Steemit, the company behind the decentralized media platform and the token STEEM, has announced that they are being forced to layoff “close to 70% of the team”. This news comes as they struggle to continue operating during the crushing bear market. In a Steemit post, co-founder and CEO of Steemit Ned Scott stated that the weakness in the cryptocurrency market, and the resultant drop in the price of STEEM, had drastically reduced their income. Stuttering performance has led to unfortunate action needing to be taken in the form of layoffs.

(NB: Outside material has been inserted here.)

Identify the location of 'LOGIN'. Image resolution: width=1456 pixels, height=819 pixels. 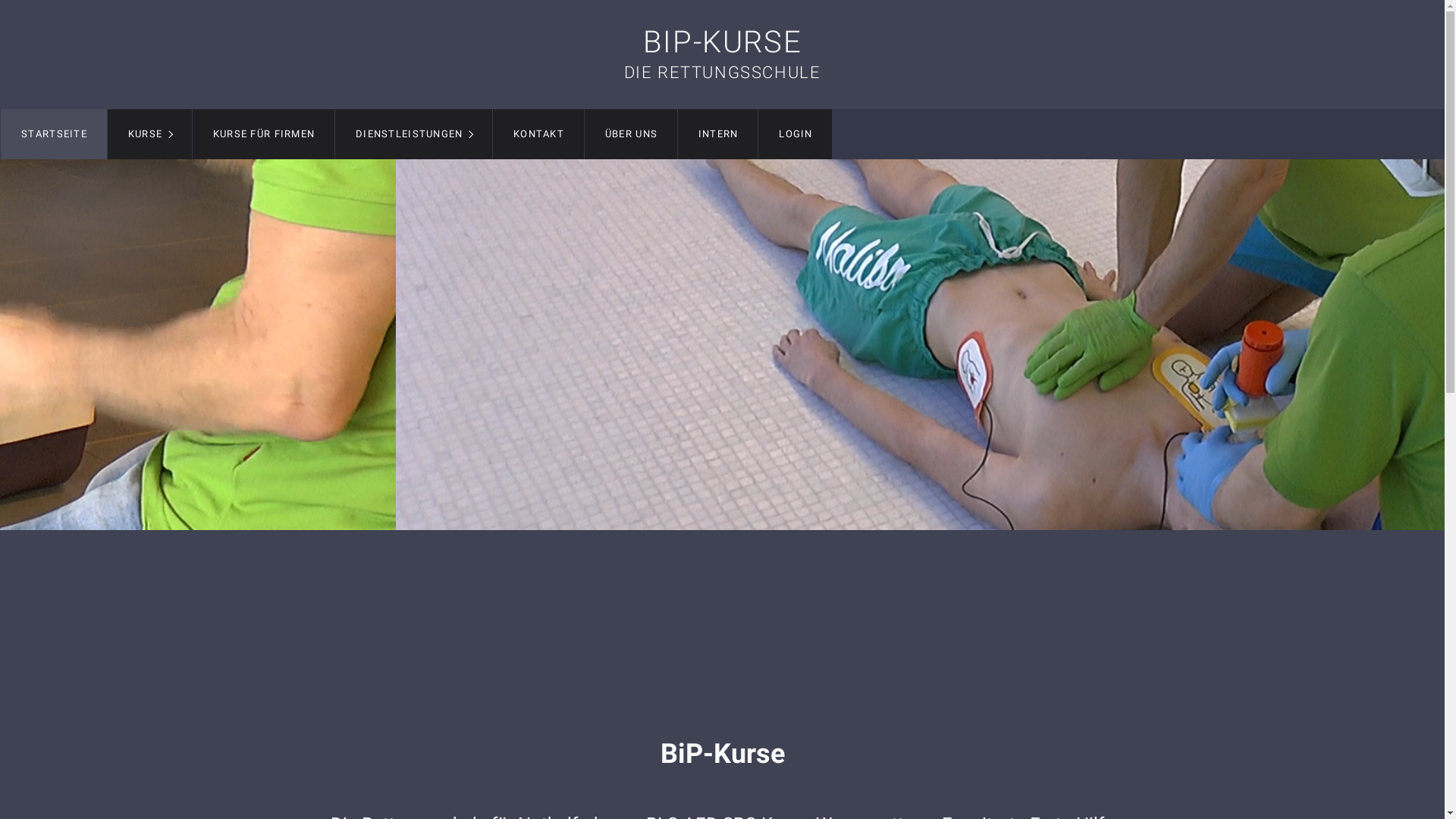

Bear Market Takes its Toll
STEEM, like all cryptocurrencies, has taken a battering this year, falling from a high of $8 to a current price of just $0.37, representing a 95% fall in price. The price of running nodes, essential to operating a decentralized system, is at the same time increasing, according to Scott, which has compounded the problem. A number of technical changes will also be implemented to reduce outgoings Scott added, with the number one aim being to simply keep the project going:
However, in order to ensure that we can continue to improve Steem, we need to first get costs under control to remain economically sustainable. There’s nothing that I want more now than to survive, to keep steemit.com operating, and keep the mission alive, to make great communities.
The reaction to the news was surprisingly unsympathetic, with comments on social media mentioning the large premine of STEEM tokens, the negative influence of co-founder Dan Larimer and the seemingly bad business model:
Looks like Steemit, Inc. is close to going belly-up and laid off 70% of their staff. How is that even possible when they mined & auto-sold almost 1/3 of the entire token supply over the years?
Must be a blatant case of treasury mismanagement/negligence. https://t.co/Zov3AREyHN
— Hasu (@hasufl) November 28, 2018
Comments from Steemit investors were equally scathing, with complaints that “Communication, planning and delivering was almost nonexistent”, while another investor expressed concerns of the “constant failures” within the project. A third laid the problem at the CEOs door, stating that “what’s acting as the ‘biggest barrier’…is ned himself” while another commenter felt that Scott was “young and naïve”.
In spite of the negative tone, many fans seem to see the workforce reduction and the renewed focus as a chance to rejuvenate the platform and regain its focus, confident that if Scott can turn the problems around Steemit could still have a very bright future.
Steemit Not Alone
If the decision to drastically reduce the workforce wasn’t a sign that all isn’t well in the Steemit camp, then the reaction to the news, from supporters especially, certainly should be. Steemit is likely not the only project feeling the pinch right now, and it is probably only a matter of time before more projects need to act in a similar way, if they haven’t already, before they have to close doors for good.